Analysis Universities will be provided with funding to ensure that their academics' research papers are made more widely available, the government has said.
The government broadly backed recommendations contained in a report by the Working Group on Expanding Access to Published Research Findings in its policy aimed at supporting 'open access' to research.
The seven UK Research Councils will provide universities that establish 'publication funds' with grants in order that the organisations can pay publishers an 'article processing charge' (APC) to publish their work.
"In all cases universities upon receipt of funding should transfer these charges to their institutional publication fund," Universities and Science Minister David Willetts said in a formal response [5-page 93KB PDF] to Dame Janet Finch who chaired the Working Group. "A university can then use these funds to pay for APCs for any article resulting from research council funding."
"Research Councils will monitor compliance with its policies at grant level through its outputs systems. Once Research Councils have established the payment mechanism, operational details will be set in discussions with the academic community," he said.
Footing the bill
Willetts said that the government recognises that while open access "means free access to the user and full right of search", that there is still a cost associated with the process.
He said that existing research funds would pay for open access terms and that any limitations that publishers place on the rights of use or re-use of the research should be compatible with copyright law and any future changes to exceptions to copyright that are currently under discussion, such as content mining.
"Where APCs are paid to publishers, the government would expect to see unrestricted access and use of the subject content and the details of how this should be best achieved will be addressed in the detailed policy statements to be published by funding bodies," Willetts said. "The government believes any [changes to the rules on] exception on copyright – on which decisions are yet to be taken – must be compatible with the broad approach of the Finch report."
Funding body Research Councils UK (RCUK) has outlined a new policy on 'open access' that will apply to "qualifying publications" from 1 April 2013. Under the policy wholly or partially publically funded peer reviewed research papers will be required to be published in journals that comply with its open access policy and detail information such as how the "underlying research materials such as data, samples or models can be accessed".
Under the RCUK's open access policy commercial use of research work would be legitimate, providing accreditation to the author is made. "Criteria which journals must fulfil to be compliant with the Research Councils’ Open Access policy are detailed within the policy, but include offering a 'pay to publish' option or allowing deposit in a subject or institutional repository after a mandated maximum embargo period," RCUK said in a statement.
"In addition, the policy mandates use of the Creative Commons ‘Attribution’ license (CC-BY), when an Article Processing Charge (APC) is levied. The CC-BY licence allows others to modify, build upon and/or distribute the licensed work (including for commercial purposes) as long as the original author is credited."
"The Research Councils will provide block grants to eligible UK Higher Education Institutions, approved independent research organisations and Research Council Institutes to support payment of the APCs associated with ‘pay-to-publish’.
"In parallel, eligible organisations will be expected to set-up and manage their own publication funds.

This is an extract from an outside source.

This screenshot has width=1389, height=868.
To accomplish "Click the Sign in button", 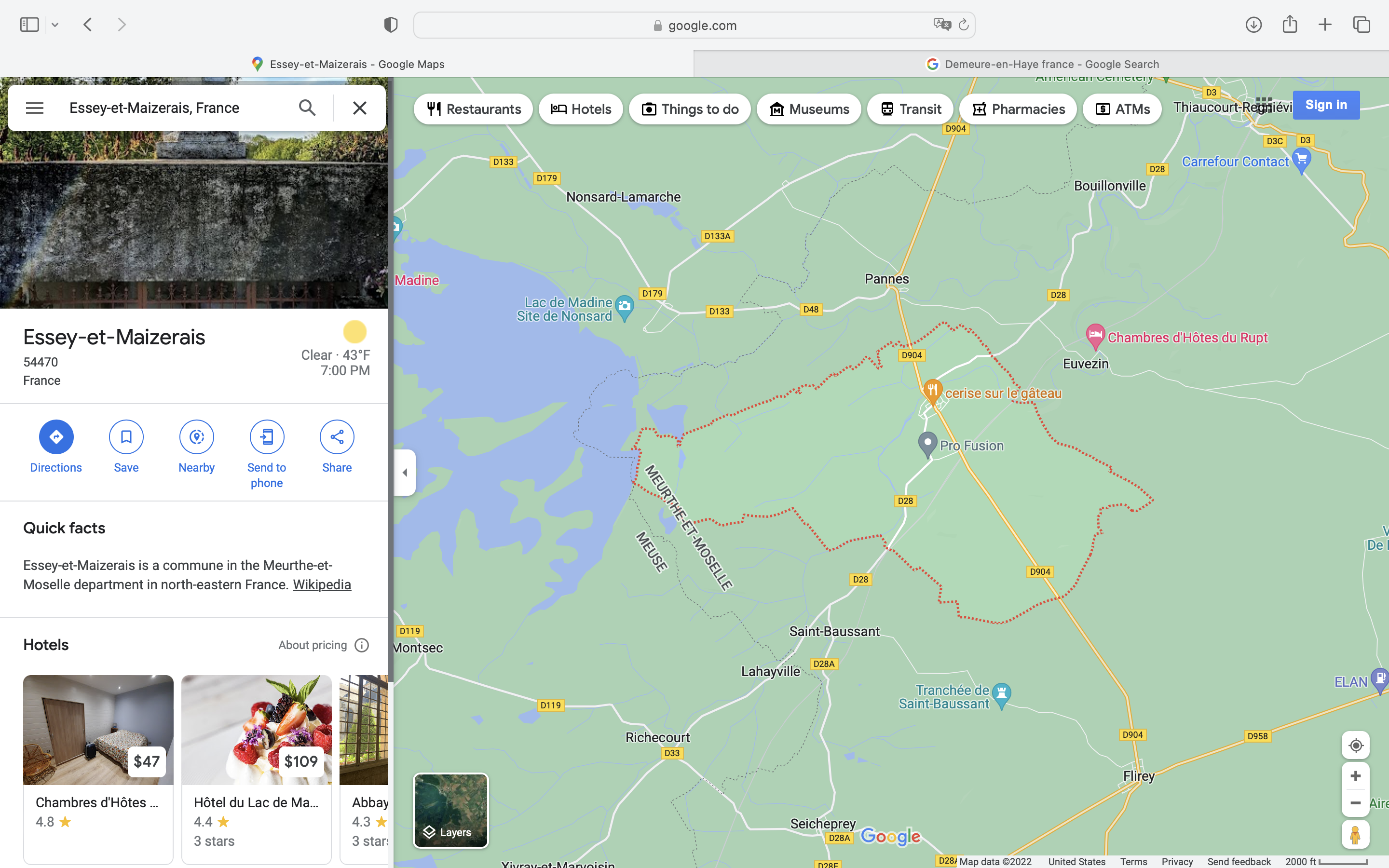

The Research Councils will work with eligible organisations to discuss the detail of the new approach to funding APCs and to ensure that appropriate and auditable mechanisms are put in place to manage the funds," it said.

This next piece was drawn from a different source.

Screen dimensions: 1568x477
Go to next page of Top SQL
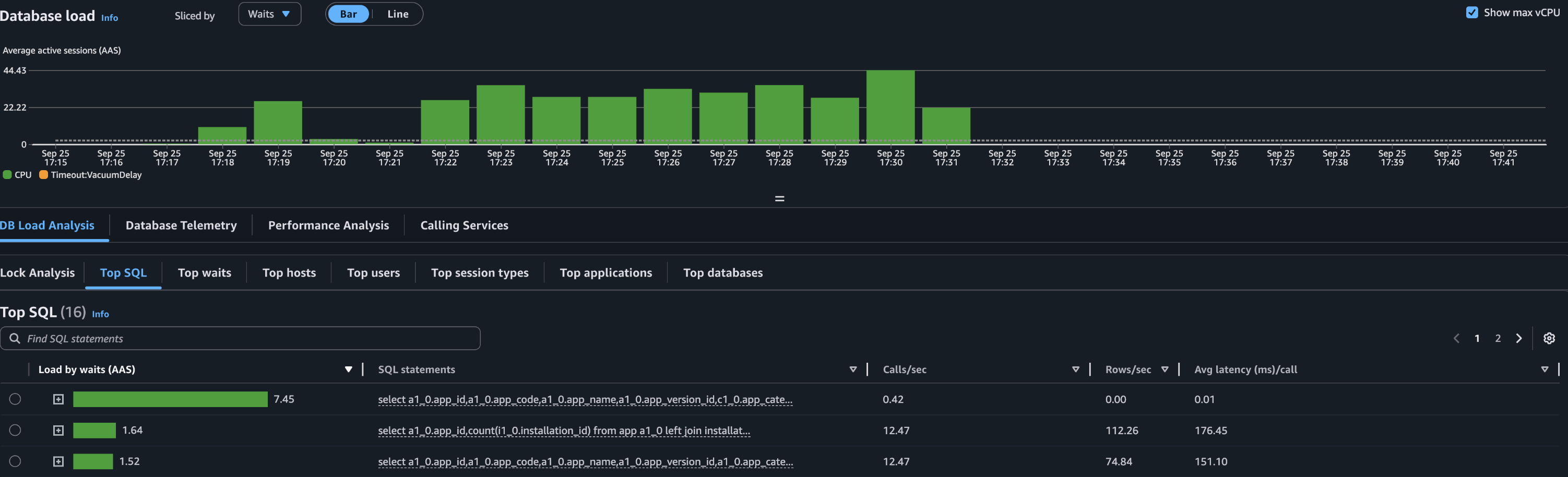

Publication embargoes not ruled out
Willetts said that the government was happy to enable publishers to put embargoes that restrict access to content in certain circumstances. He said publishers should be able to protect the value of their work where their funding is not mainly reliant on APCs but that length embargo periods may not be justified in the public interest.
"Embargo periods allowed by funding bodies for publishers should be short where publishers have chosen not to take up the preferred option of their receiving an Article Processing Charge," Willetts said.
"Where APC funds are not available to the publisher or learned society, for the publication of publicly-funded research, then publishers could reasonably insist on a longer more equitable embargo period. This could be up to 12 months for science, technology and engineering publications and longer for publications in those disciplines which require more time to secure payback. Even so, publications with embargo periods longer than two years may find it difficult to argue that they are also serving the public interest."
Willetts said that removing "paywalls" that limit access to taxpayer funded research would bring both "economic and social benefits" and help the UK "drive innovation and growth" in the field of global research.
"It will allow academics and businesses to develop and commercialise their research more easily and herald a new era of academic discovery," the Minister said.
The UK Publishers' Association welcomed the plans.
"Now that the UK government has set out its position clearly, and as all the elements in the Finch ‘balanced package’ can be seen to be moving forward, then publishers will play their part by delivering the initiative for walk-in access in public libraries and for extending access to high-technology SMEs," the trade body said in a statement.